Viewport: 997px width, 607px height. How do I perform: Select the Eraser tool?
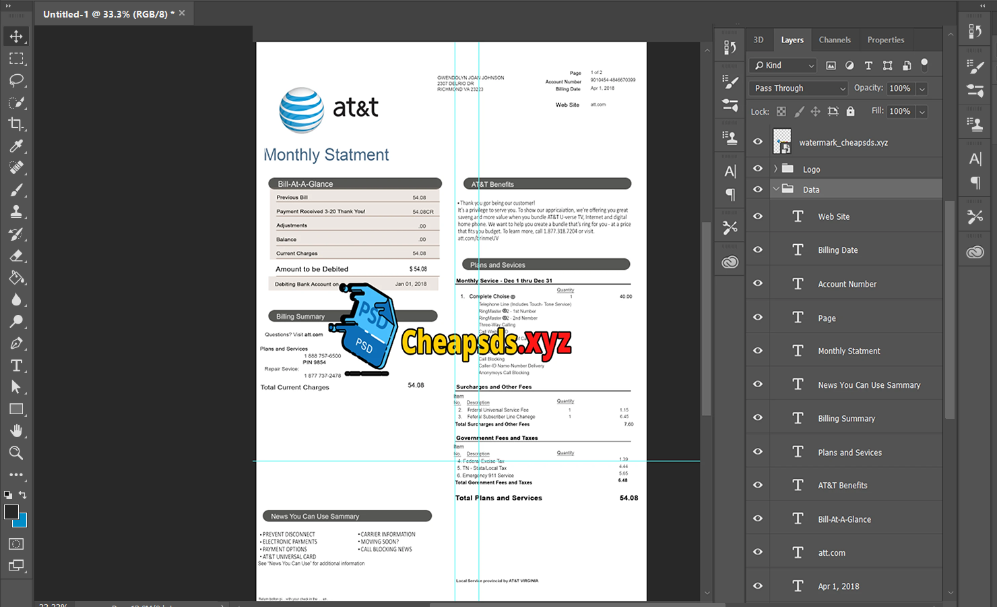point(16,256)
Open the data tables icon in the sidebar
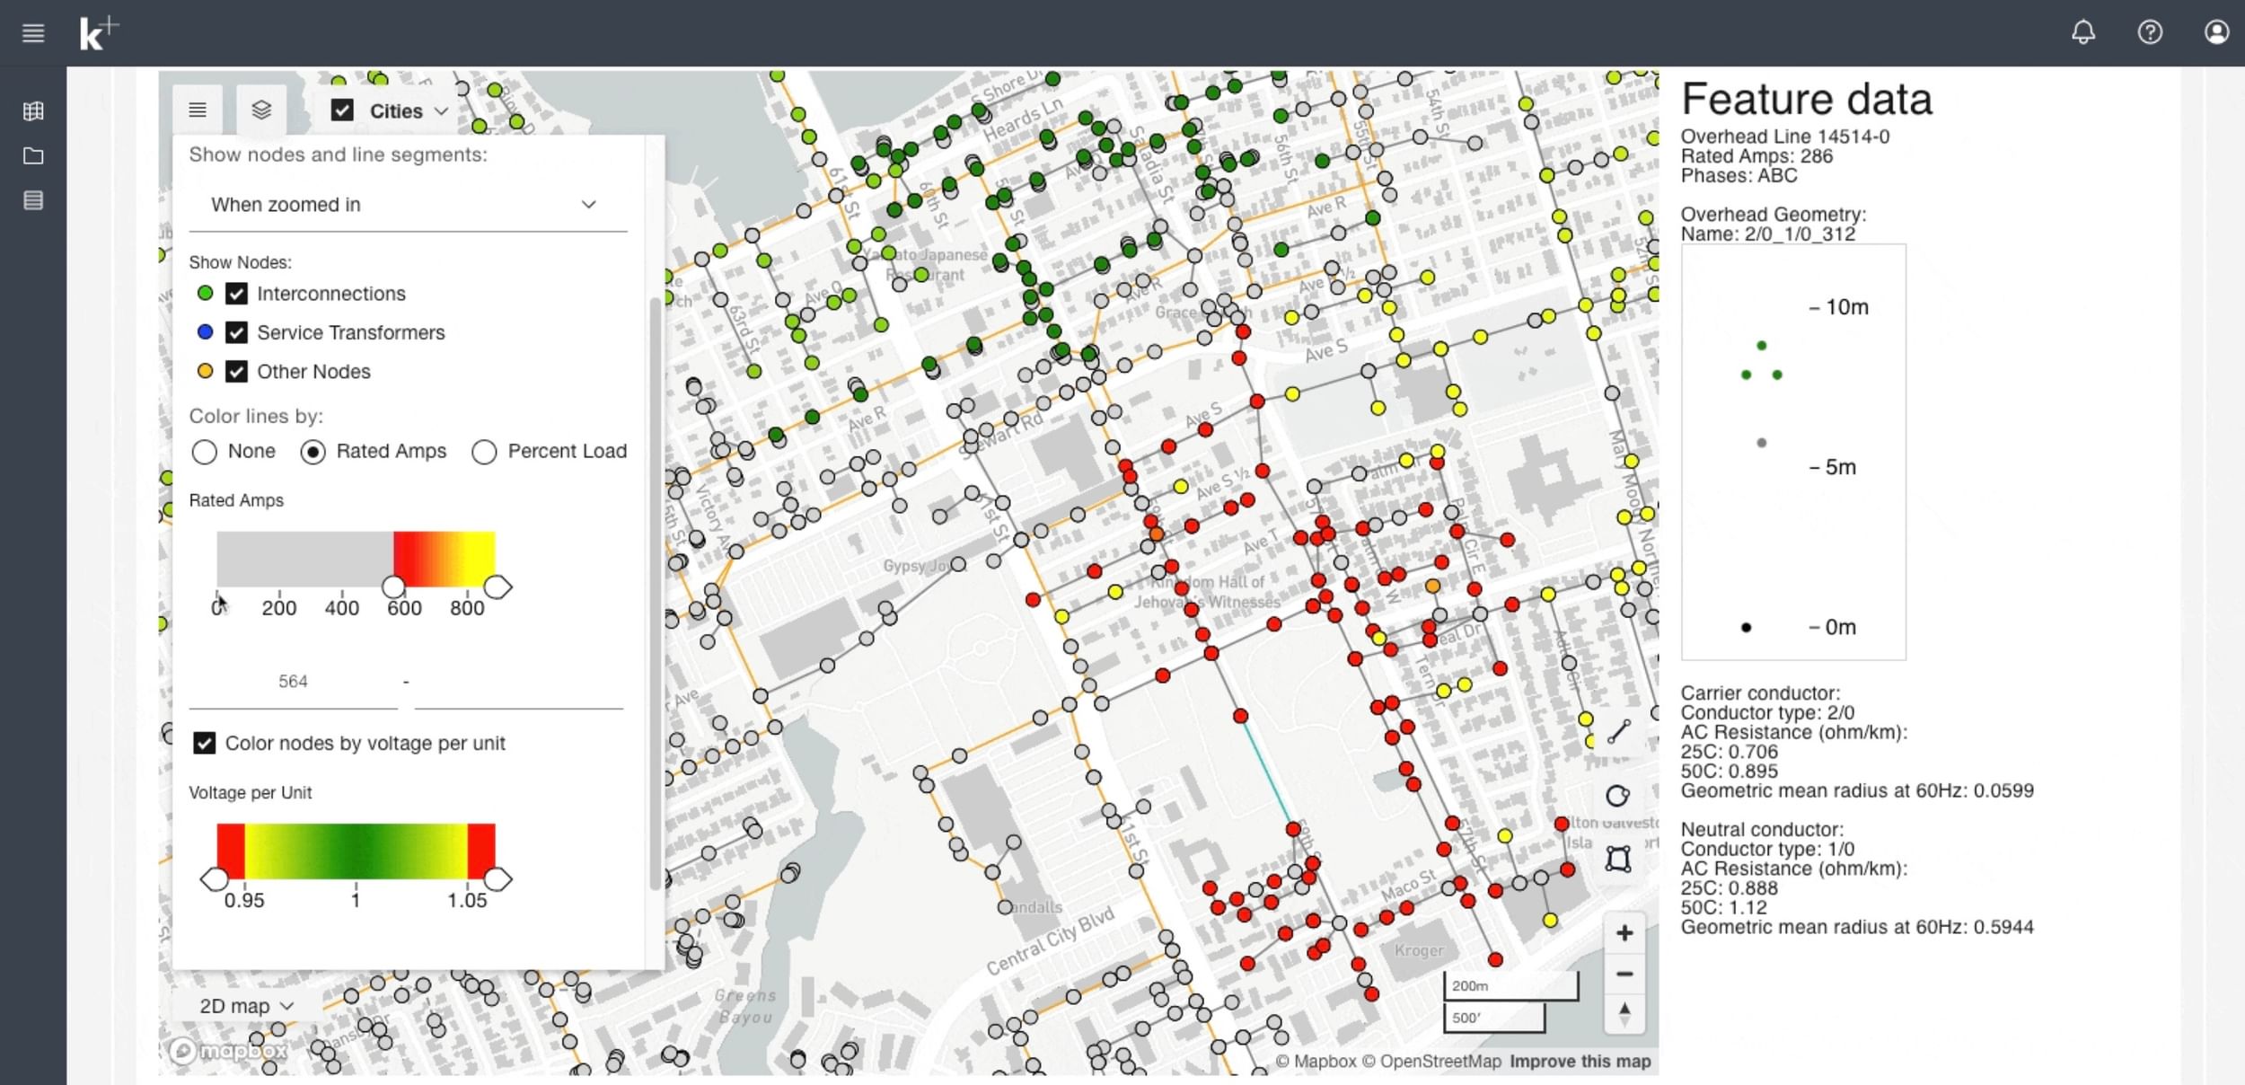 tap(33, 200)
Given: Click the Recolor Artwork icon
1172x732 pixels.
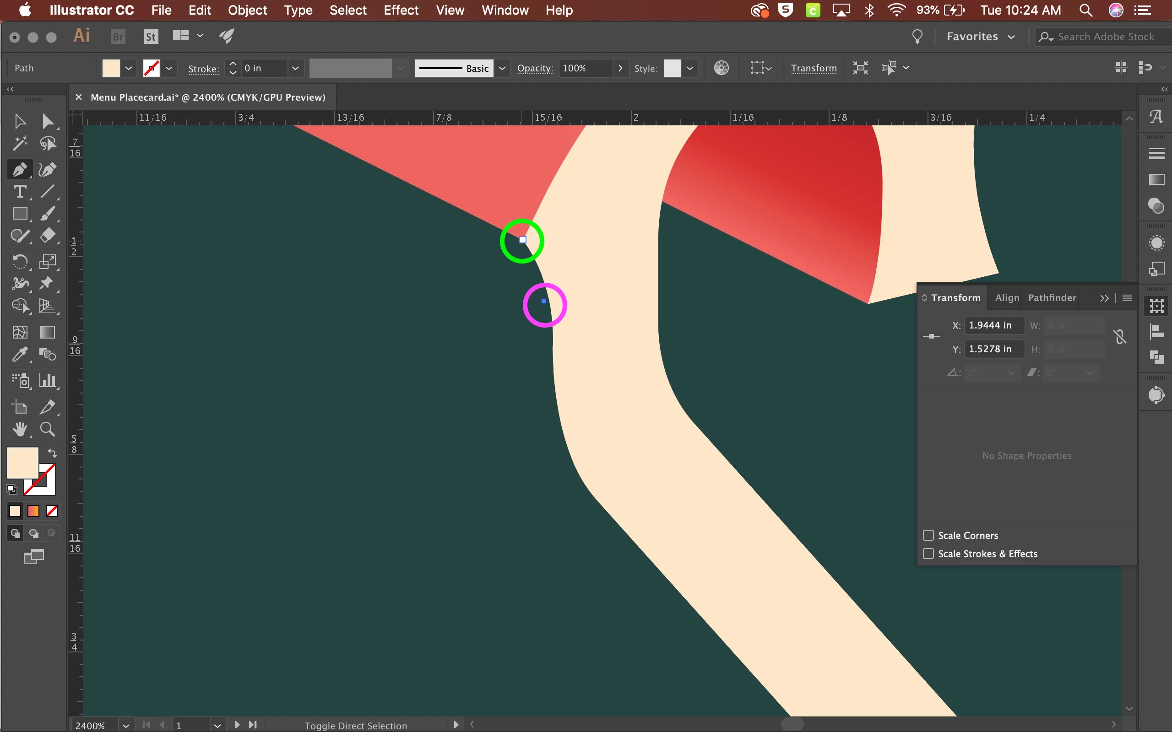Looking at the screenshot, I should (x=721, y=68).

------------------------

Reproduce the text of all the records above verbatim, omitting the pictures.

Viewport: 997px width, 607px height. How do I perform: Select the Eraser tool?
point(16,256)
Open the data tables icon in the sidebar
 tap(33, 200)
Given: Click the Recolor Artwork icon
1172x732 pixels.
Looking at the screenshot, I should (x=721, y=68).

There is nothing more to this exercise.